WORK REQUIRED: Please take the lines from the one holding "This screenshot has height=900, width=1200." through the one holding "Click the brush size slider handle" in the data below and copy them exactly.

DATASET EXCERPTS:
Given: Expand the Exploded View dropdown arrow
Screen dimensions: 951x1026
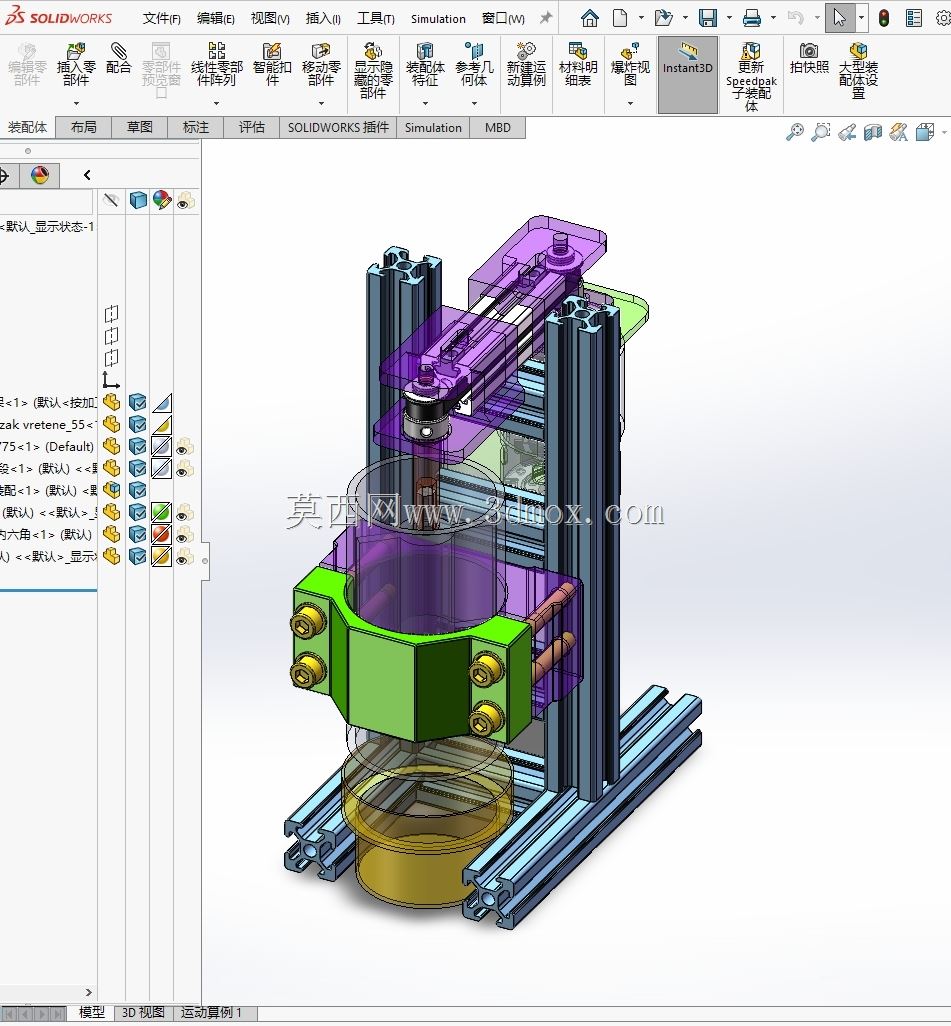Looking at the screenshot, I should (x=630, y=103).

--

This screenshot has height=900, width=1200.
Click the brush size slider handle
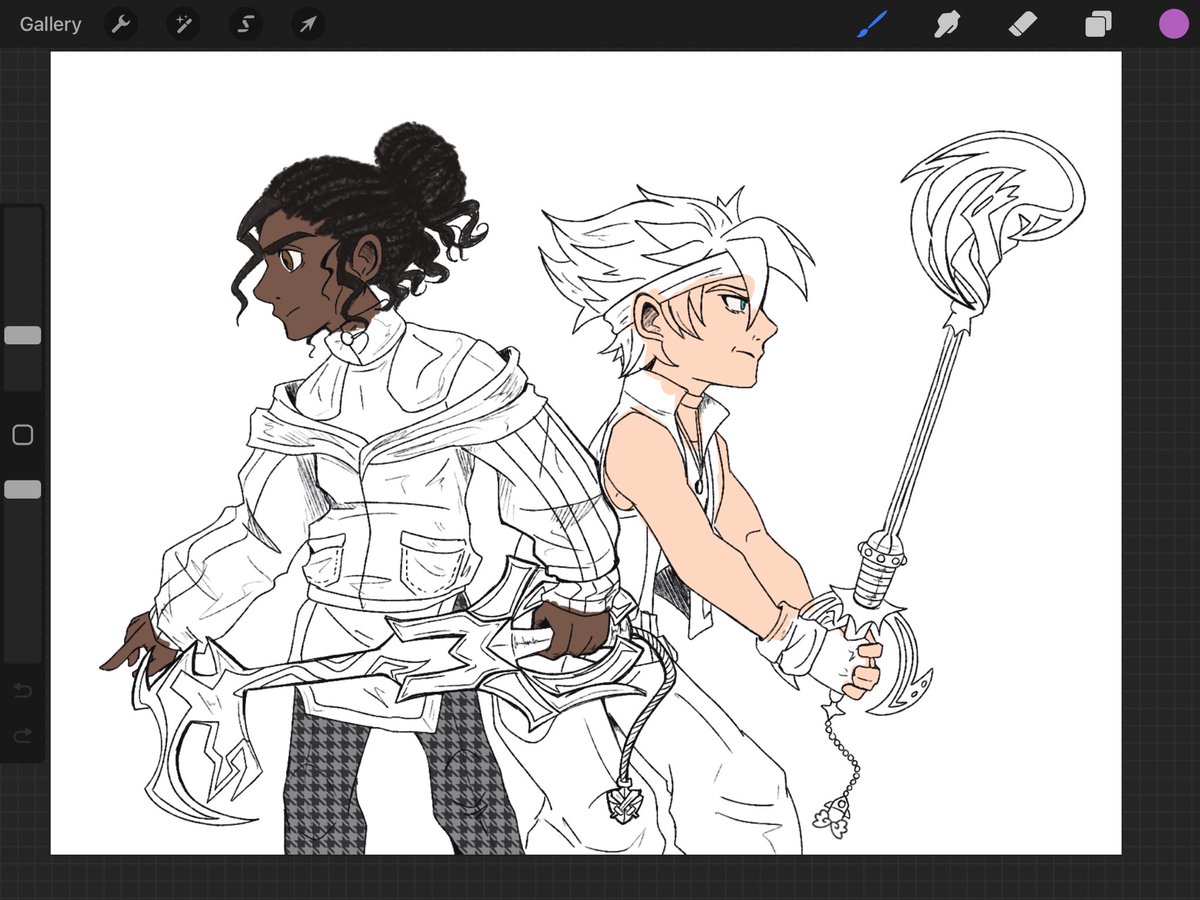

RESPONSE TO THIS EXERCISE:
This screenshot has height=900, width=1200.
Click the brush size slider handle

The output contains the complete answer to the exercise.